Evangelical Christians are a key group for any conservative candidate for elective office in the U.S. and the main purpose of the meeting was to seek the support of many Evangelical leaders who voted for candidates other than Trump in the recent primary elections. Mike Huckabee, a Baptist clergyman who has been an elected state governor and a candidate for president, chaired a morning session in which selected participants asked pre-screened questions of Trump.
Key questions covered topics such as abortion and the Supreme Court, religious liberty and immigration. Most of the Evangelical religious leaders have as a majority priority the appointment of Supreme Court judges who will reverse a decision from decades ago that protects the right of a woman to have an abortion. Many have spoken out in favor of outlawing abortion in the U.S. Trump has taken the same position in recent months although for a number of years he was supportive of abortion rights.
Evangelical leaders are generally critical of what they call “politically correct” language that is respectful of women and minorities, including lesbian, gay, bisexual and trans-gender (LGBT) individuals. Carson has sneered at being “politically correct” in some of his public comments, but Trump has made a number of the most offensive comments about immigrants from Mexico, women, journalists and people with disabilities.
Trump’s personal life has not been very conservative or Christian during much of his life. He has been divorced and remarried, owns gambling establishments, operates a major beauty pageant and markets alcoholic beverages. He has made rude remarks about the religious faith of others, including a comment about Carson’s Adventist faith. He has said that he is a Presbyterian, but it is unclear which Presbyterian denomination he is affiliated with.
Carson has endorsed Trump and even been mentioned by some as a possible vice presidential running mate. Some other Christian leaders have also endorsed Trump, but many told journalists as they left the meeting on Tuesday that they were not yet ready to do so. This included Dr. James Dobson, the noted family life expert. Others were even more negative about Trump and refused to attend, including Russell Moore, chairman of the Southern Baptist Ethics and Religious Liberty Commission; Max Lucado, the Texas pastor and best-selling author; and Bible scholar Denny Burk who has labeled Trump “a Mussolini-in-waiting.”

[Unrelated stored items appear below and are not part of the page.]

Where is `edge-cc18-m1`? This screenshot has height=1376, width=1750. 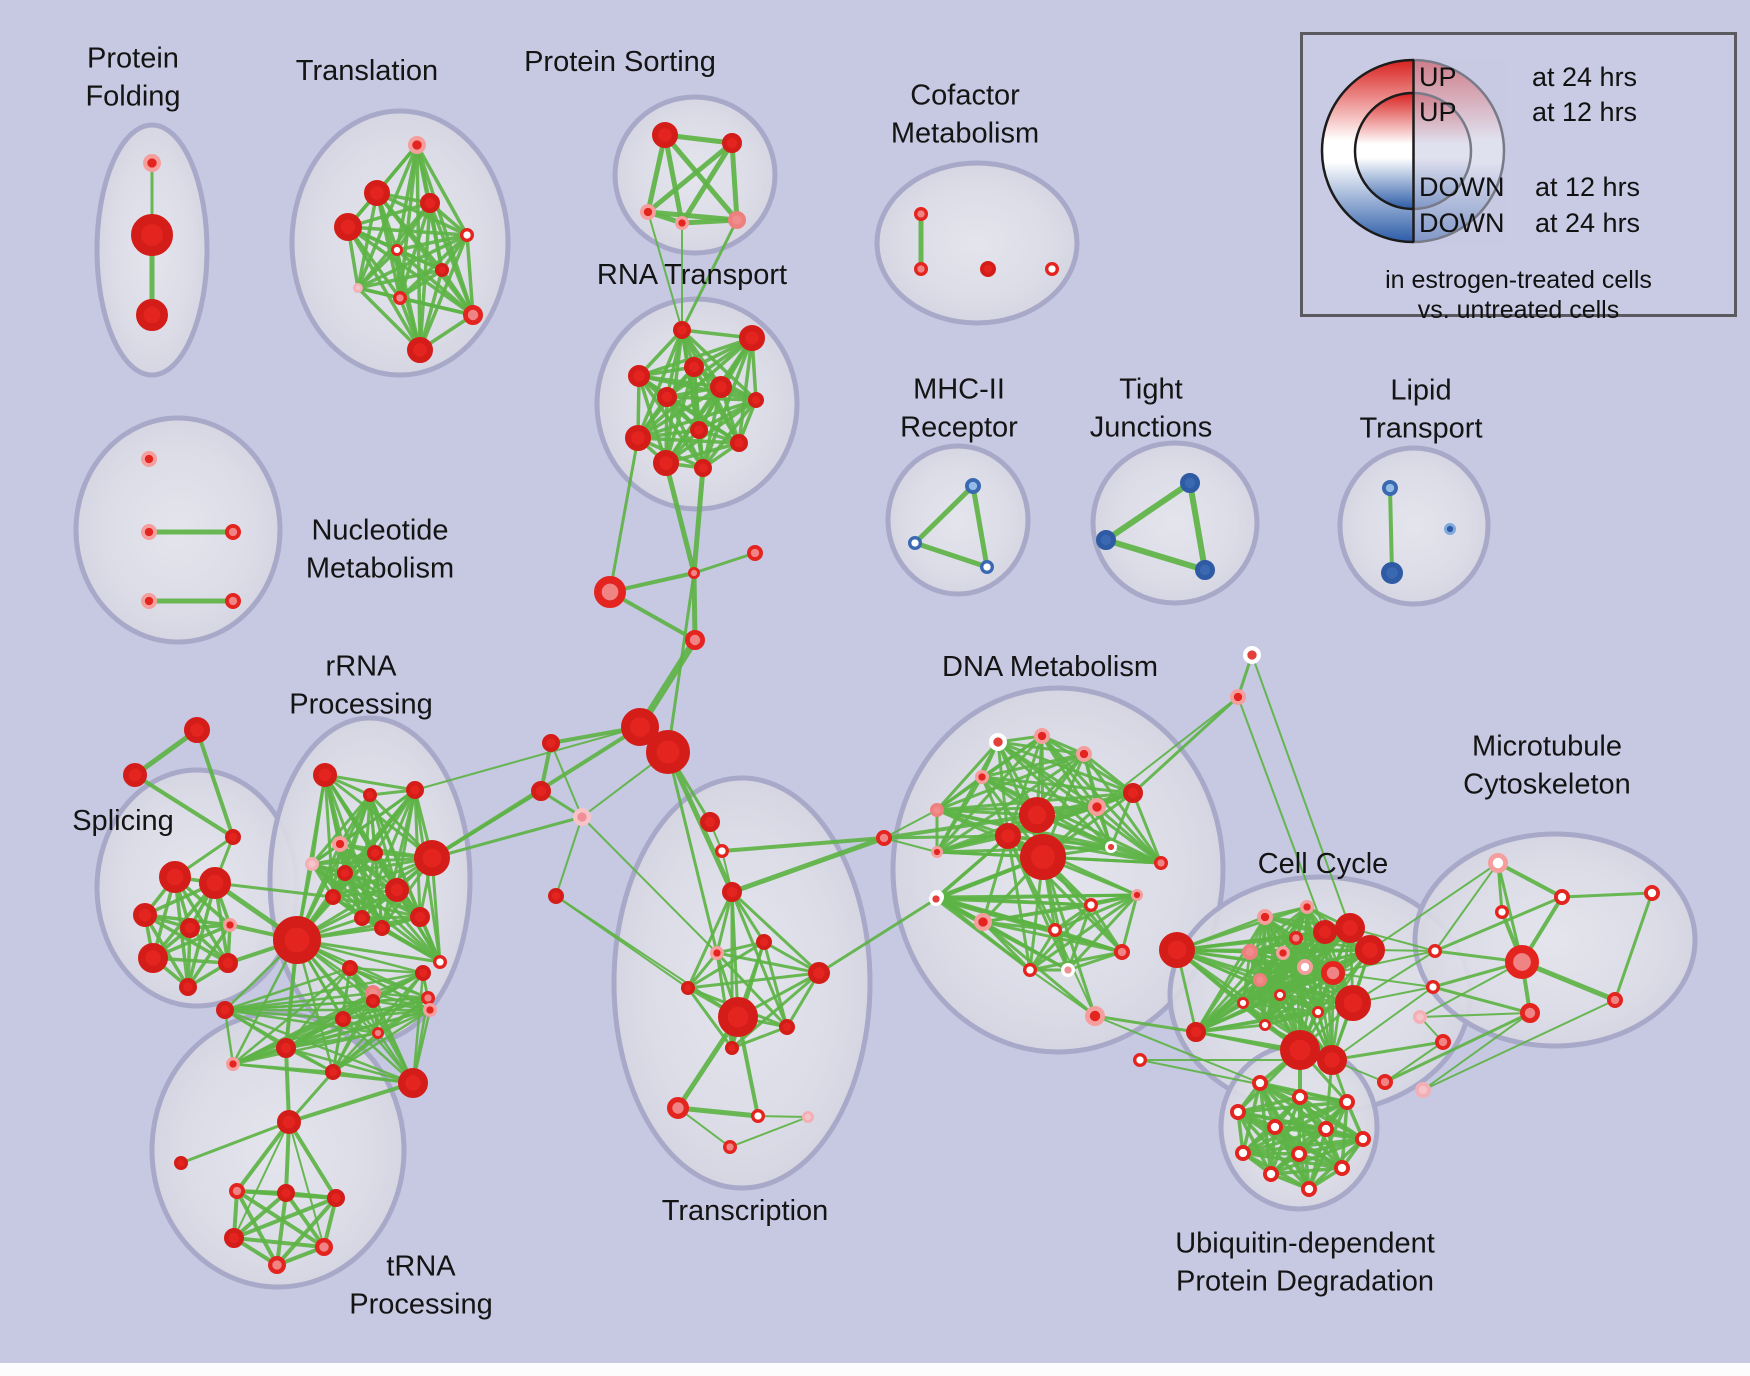 edge-cc18-m1 is located at coordinates (1466, 907).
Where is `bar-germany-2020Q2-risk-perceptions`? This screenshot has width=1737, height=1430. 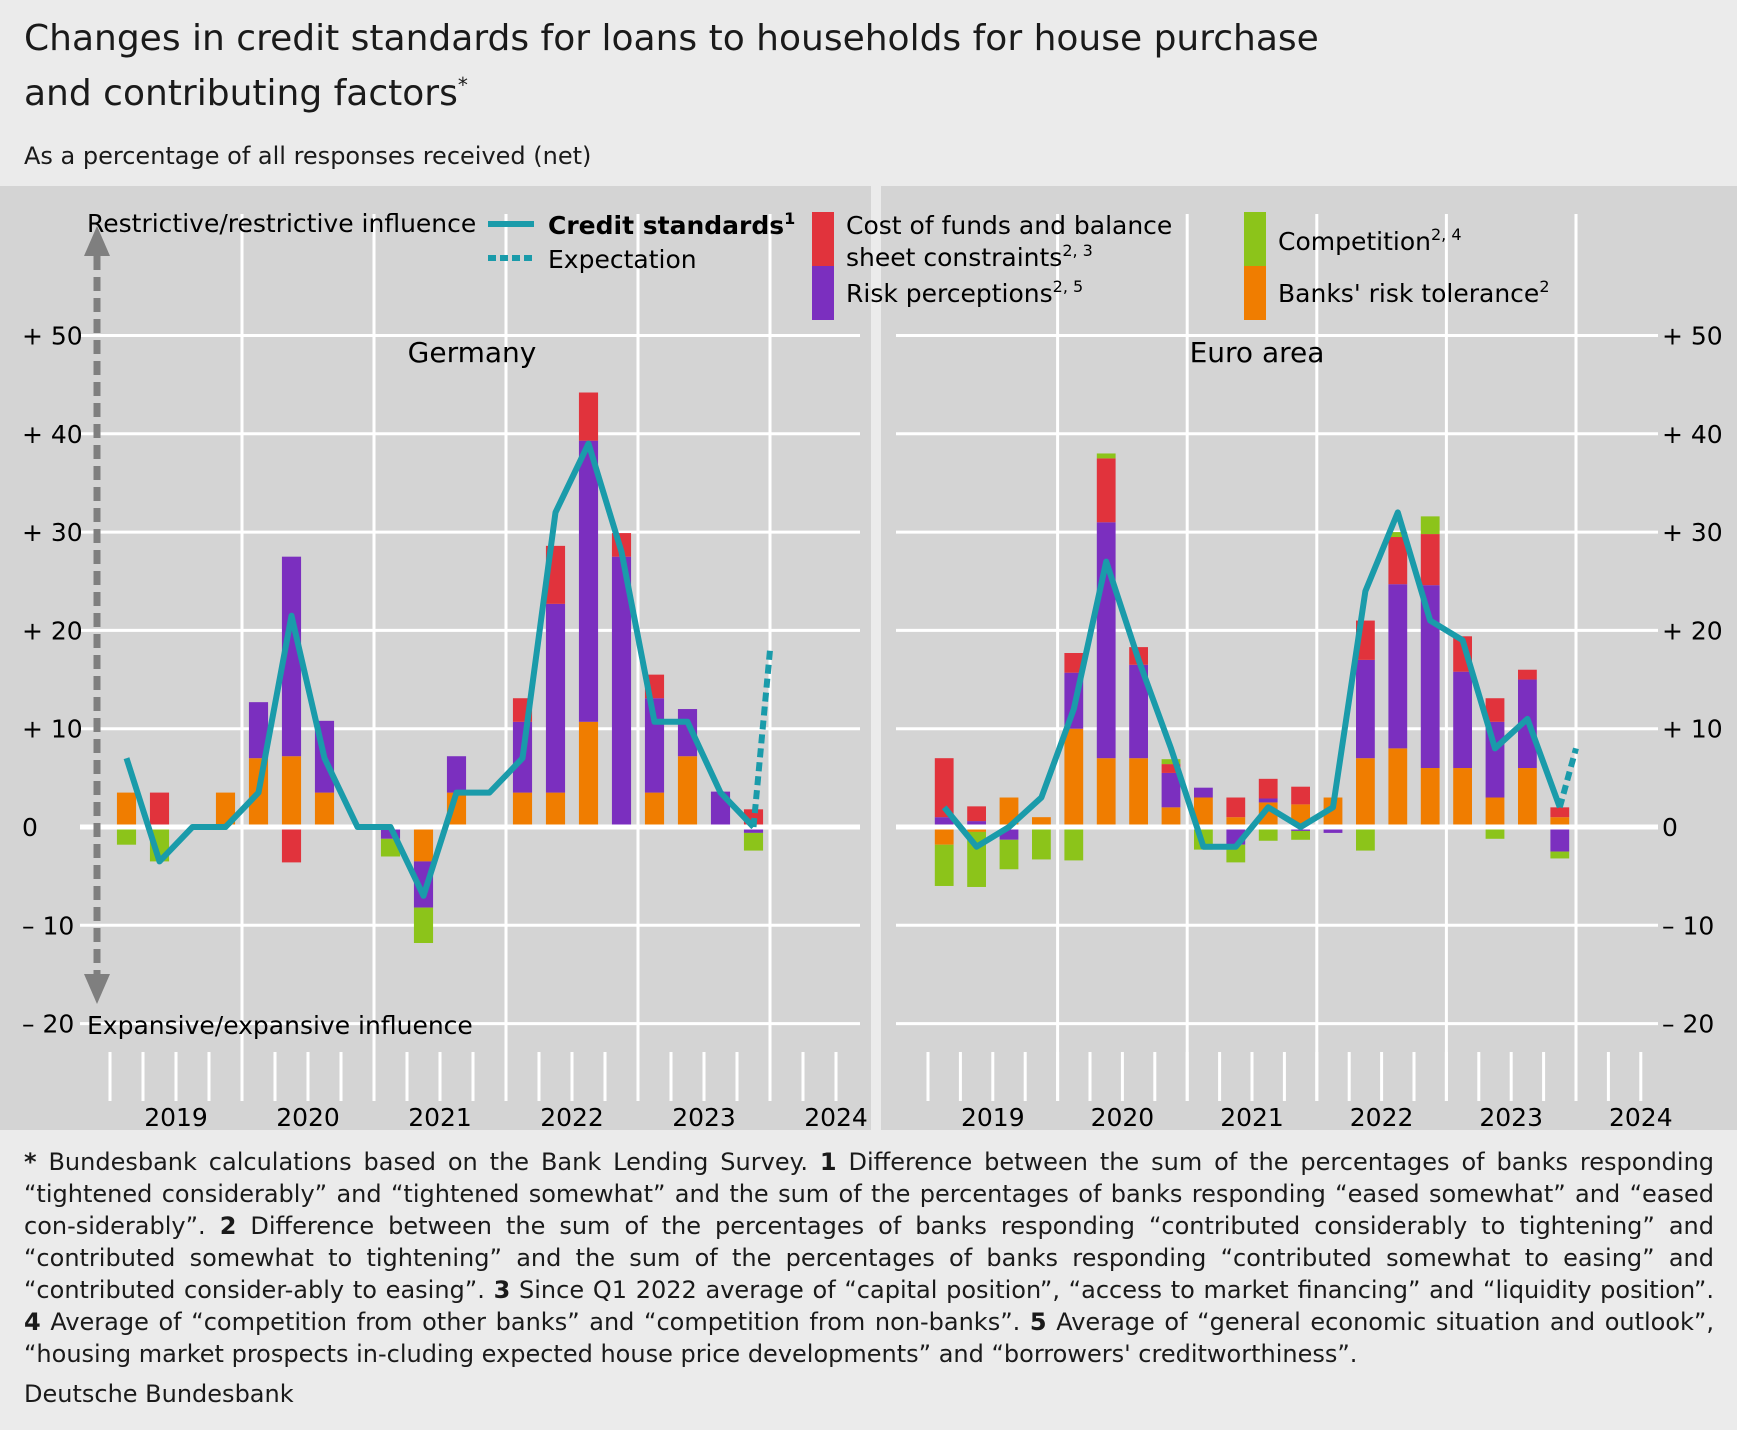
bar-germany-2020Q2-risk-perceptions is located at coordinates (292, 656).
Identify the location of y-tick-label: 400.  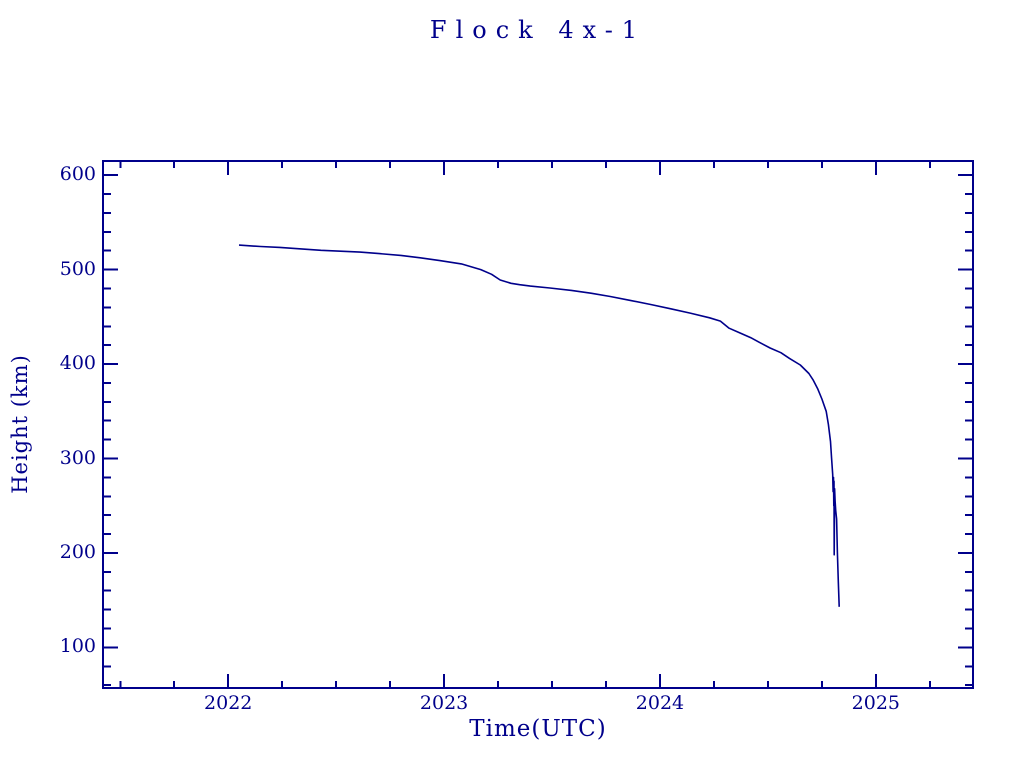
(78, 364).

Batchelor made it clear on his Facebook page that his attendance “was not an endorsement.” He said of Trump’s answers to the questions asked by the group, “Some answers were good, others were pretty vague.”
“I must say he’s a whole different person when he is sitting down in a conversational style,” Batchelor continued, speaking of Trump. “At a rally he’s swaggering and bombastic, today he seemed pensive and humble. … Now we will wait and see if they arrange a similar interview with Hillary [Clinton],” the presumptive nominee of the Democratic Party and former U.S. Secretary of State, Senator and First Lady.